**Action item**
Give back every record precisely.
Start of The input
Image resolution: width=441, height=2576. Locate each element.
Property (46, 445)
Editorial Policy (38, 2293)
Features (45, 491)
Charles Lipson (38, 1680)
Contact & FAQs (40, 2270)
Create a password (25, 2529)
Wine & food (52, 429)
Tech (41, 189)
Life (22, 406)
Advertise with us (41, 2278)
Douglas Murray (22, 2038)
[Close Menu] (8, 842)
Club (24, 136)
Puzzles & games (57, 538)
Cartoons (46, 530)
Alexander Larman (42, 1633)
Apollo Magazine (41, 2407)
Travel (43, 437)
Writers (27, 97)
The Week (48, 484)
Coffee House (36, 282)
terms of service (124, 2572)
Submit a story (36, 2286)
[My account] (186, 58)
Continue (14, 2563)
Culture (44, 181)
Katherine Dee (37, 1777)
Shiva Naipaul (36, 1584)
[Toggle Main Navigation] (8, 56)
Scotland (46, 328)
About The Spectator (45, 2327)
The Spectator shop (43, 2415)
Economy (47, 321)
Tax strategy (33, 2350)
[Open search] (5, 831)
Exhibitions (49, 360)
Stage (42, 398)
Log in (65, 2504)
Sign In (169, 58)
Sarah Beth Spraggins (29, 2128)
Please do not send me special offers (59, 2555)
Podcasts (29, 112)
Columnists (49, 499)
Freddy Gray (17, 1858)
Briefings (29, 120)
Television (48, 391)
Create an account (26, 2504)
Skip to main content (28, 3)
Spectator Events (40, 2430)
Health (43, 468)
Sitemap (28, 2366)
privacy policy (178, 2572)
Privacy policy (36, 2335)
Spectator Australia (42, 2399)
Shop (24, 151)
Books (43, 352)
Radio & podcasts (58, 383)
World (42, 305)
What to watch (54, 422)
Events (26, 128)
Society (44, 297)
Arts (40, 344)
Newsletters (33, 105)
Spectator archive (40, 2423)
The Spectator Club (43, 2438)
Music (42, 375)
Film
End of The input
**Response**
Image resolution: width=441, height=2576. Locate each element.
Property (46, 445)
Editorial Policy (38, 2293)
Features (45, 491)
Charles Lipson (38, 1680)
Contact & FAQs (40, 2270)
Create a password (25, 2529)
Wine & food (52, 429)
Tech (41, 189)
Life (22, 406)
Advertise with us (41, 2278)
Douglas Murray (22, 2038)
[Close Menu] (8, 842)
Club (24, 136)
Puzzles & games (57, 538)
Cartoons (46, 530)
Alexander Larman (42, 1633)
Apollo Magazine (41, 2407)
Travel (43, 437)
Writers (27, 97)
The Week (48, 484)
Coffee House (36, 282)
terms of service (124, 2572)
Submit a story (36, 2286)
[My account] (186, 58)
Continue (14, 2563)
Culture (44, 181)
Katherine Dee (37, 1777)
Shiva Naipaul (36, 1584)
[Toggle Main Navigation] (8, 56)
Scotland (46, 328)
About The Spectator (45, 2327)
The Spectator shop (43, 2415)
Economy (47, 321)
Tax strategy (33, 2350)
[Open search] (5, 831)
Exhibitions (49, 360)
Stage (42, 398)
Log in (65, 2504)
Sign In (169, 58)
Sarah Beth Spraggins (29, 2128)
Please do not send me special offers (59, 2555)
Podcasts (29, 112)
Columnists (49, 499)
Freddy Gray (17, 1858)
Briefings (29, 120)
Television (48, 391)
Create an account (26, 2504)
Skip to main content (28, 3)
Spectator Events (40, 2430)
Health (43, 468)
Sitemap (28, 2366)
privacy policy (178, 2572)
Privacy policy (36, 2335)
Spectator Australia (42, 2399)
Shop (24, 151)
Books (43, 352)
Radio & podcasts (58, 383)
World (42, 305)
What to watch (54, 422)
Events (26, 128)
Society (44, 297)
Arts (40, 344)
Newsletters (33, 105)
Spectator archive (40, 2423)
The Spectator Club (43, 2438)
Music (42, 375)
Film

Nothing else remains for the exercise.